A meeting of the so-called Brics nations in Johannesburg this week has led to more media analysis about a developing new world order. Such reviews are often about politics and economics as much as trade and shipping — but it all intersects.

Sanctions emanating from the invasion of Ukraine by Russia — a Brics member alongside Brazil, India, China and South Africa — have certainly turned the maritime world upside down and been significant catalysts for change in trade routes and carriers.

English-language media still dominate many global conversations but can reflect Western interests and, therefore, give a distorted picture of what is happening on the ground.

Like it or not, many countries in the developing world — or Global South — like those around the table in South Africa, do not want to side with the US against Russia over Ukraine.

And certainly, the more authoritarian governments of the world are happy to see the Western democratic values championed by Joe Biden challenged.

More and more smaller countries do not see a need to choose one side or another as a fragmented — but more complex — world develops.

However, this could make finding a consensus for global rule-making over maritime standards or global heating more difficult than ever.

China and Brazil have already mounted serious opposition to a carbon emissions levy-based system at the International Maritime Organization.

Split with the West

Sergei Lavrov, Minister of Foreign Affairs of Russia, is seen during a press conference at the Brics Foreign Ministers meeting in Cape Town. Photo: Scanpix

Russia — as a huge fossil-fuel producer — has rarely shown leadership in tackling climate breakdown whether with shipping or more broadly.

Chinese officials themselves have made it known they want to increase their country’s influence in the United Nations, World Trade Organization, G20 and other bodies.

China fancies itself as the leader of the Global South and has made friends ... with its heavy investments in Africa and elsewhere as part of the Belt and Road Initiative

China fancies itself as the leader of the Global South and has made friends — and the occasional enemy — with its heavy investments in Africa and elsewhere as part of the Belt and Road Initiative.

Chinese brokerage house Dongwu Securities said that for the first time ever China shipped more to the developing world — as represented by the countries that make up the Belt and Road — than it exported to the US, Europe and Japan combined, as reported by the Financial Times.

Russia has similar but much more modest designs, encouraging developing countries in Africa and elsewhere to see its own split with the West as an opportunity, not a threat.

Vladimir Putin has not turned up to the Brics meeting in Sandton outside Johannesburg.

This is convenient for his host, President Cyril Ramaphosa, who would have been under pressure to arrest his Russian counterpart for alleged war crimes in Ukraine.

The International Criminal Court in The Hague issued an arrest warrant earlier this year, which South Africa would be under obligation to serve.

Ramaphosa would not want to do this to another Brics member after giving a raft of mixed messages about whether it actually condemns the attacks on Kyiv or not.
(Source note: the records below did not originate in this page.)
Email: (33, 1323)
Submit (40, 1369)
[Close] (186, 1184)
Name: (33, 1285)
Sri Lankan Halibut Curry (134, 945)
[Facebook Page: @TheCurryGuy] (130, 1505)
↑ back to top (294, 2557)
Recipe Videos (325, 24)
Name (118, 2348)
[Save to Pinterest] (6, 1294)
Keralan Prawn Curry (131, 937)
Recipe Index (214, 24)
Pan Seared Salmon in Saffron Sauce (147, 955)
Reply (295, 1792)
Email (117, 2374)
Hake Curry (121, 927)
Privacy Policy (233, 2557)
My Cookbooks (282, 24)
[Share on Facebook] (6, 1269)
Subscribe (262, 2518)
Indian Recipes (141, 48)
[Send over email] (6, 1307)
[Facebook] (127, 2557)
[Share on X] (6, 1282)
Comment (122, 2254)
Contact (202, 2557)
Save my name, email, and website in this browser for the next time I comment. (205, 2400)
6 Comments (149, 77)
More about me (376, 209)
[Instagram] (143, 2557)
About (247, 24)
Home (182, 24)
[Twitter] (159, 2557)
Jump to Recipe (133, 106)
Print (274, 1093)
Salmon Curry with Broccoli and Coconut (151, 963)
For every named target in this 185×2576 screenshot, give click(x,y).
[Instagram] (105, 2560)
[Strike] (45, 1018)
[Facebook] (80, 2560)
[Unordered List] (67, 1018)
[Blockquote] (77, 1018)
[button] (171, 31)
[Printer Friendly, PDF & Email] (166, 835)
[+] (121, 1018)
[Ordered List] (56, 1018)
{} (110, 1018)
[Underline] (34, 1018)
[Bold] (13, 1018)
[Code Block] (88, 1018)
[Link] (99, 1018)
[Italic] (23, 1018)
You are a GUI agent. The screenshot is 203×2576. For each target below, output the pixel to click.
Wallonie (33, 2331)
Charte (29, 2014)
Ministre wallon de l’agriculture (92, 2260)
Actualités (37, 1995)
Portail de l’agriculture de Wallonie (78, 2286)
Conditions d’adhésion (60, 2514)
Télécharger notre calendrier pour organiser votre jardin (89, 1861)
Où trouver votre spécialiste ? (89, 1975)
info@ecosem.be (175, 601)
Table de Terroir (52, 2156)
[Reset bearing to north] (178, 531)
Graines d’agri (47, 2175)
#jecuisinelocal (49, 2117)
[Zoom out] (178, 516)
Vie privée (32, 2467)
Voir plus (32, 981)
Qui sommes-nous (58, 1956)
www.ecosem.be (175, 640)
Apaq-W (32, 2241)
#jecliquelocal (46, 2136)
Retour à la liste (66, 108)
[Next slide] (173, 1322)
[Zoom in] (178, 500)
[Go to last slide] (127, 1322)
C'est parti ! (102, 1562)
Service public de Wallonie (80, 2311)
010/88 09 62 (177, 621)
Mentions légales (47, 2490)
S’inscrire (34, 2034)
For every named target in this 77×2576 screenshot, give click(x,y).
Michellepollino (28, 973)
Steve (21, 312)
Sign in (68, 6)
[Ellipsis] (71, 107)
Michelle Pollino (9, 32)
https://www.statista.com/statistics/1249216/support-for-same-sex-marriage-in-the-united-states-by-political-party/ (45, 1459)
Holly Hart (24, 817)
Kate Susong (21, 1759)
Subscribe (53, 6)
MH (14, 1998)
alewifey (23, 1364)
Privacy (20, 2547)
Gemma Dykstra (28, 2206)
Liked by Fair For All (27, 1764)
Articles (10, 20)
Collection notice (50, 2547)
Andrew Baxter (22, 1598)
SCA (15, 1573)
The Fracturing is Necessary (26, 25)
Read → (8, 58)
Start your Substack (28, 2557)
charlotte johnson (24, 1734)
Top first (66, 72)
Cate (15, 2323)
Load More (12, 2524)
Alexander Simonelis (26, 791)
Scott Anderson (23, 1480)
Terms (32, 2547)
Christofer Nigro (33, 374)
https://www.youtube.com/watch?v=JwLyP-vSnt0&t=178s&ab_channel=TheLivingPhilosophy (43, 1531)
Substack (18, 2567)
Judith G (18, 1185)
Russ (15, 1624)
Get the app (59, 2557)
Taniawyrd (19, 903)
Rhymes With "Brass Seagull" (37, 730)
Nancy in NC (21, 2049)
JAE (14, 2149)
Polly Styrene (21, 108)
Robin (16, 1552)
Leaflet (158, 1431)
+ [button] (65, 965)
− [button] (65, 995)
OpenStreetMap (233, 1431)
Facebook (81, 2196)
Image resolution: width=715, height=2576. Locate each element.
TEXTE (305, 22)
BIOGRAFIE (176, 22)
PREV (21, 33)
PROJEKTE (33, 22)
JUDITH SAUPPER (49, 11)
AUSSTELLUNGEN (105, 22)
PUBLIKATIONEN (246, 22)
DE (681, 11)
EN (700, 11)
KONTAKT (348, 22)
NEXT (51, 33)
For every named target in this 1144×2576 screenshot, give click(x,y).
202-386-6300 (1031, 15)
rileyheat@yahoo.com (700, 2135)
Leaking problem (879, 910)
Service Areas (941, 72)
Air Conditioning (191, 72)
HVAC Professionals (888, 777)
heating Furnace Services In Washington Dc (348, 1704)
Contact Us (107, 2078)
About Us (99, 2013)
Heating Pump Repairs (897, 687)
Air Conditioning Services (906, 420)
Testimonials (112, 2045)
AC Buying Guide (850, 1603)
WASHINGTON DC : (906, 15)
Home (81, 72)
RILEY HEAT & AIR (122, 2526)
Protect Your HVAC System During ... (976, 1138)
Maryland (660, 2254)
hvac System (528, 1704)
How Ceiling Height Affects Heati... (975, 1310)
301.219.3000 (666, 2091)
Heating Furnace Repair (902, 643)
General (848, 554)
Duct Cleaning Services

Both China and Russia are keen to build Brics into a more significant body. There has even been talk of developing a new Brics currency to — in theory — eventually rival the dollar.

Unsurprisingly, other countries hit by Western shipping sanctions such as Iran and Venezuela have publicly stated their interest in joining the trade bloc.

Russia has seen its income from oil and gas exports fall under sanctions but continues to find ways of making trade continue overall.

In fact, as my colleague Harry Papachristou reported, overall seaborne trade rose by 9.3% in the first half of this year to 526.8m tonnes.

Those figures came from Russia’s Federal Agency for Sea and Inland Water Transport, or Rosmorrechflot, which also claimed that liquid cargo from the Azov and Black Sea basin rose by just under 10%.

Proxy battles

Both Ukraine and Russia have been trying to halt each other’s exports, with Moscow pulling the plug on the Black Sea Grain Initiative.

The IMO has already become a place to row about each other’s maritime behaviour. Last week, the Kremlin lodged a formal complaint with the UN body, accusing Kyiv of a “terrorist attack” on a civilian tanker in the Black Sea.

This came just days after Ukrainian President Volodymyr Zelenskyy accused Russia of firing on a general cargo ship in the same waterway.

No shots will be fired at the Brics summit in Johannesburg, but global shipping must be ready for new proxy battles at the IMO and beyond.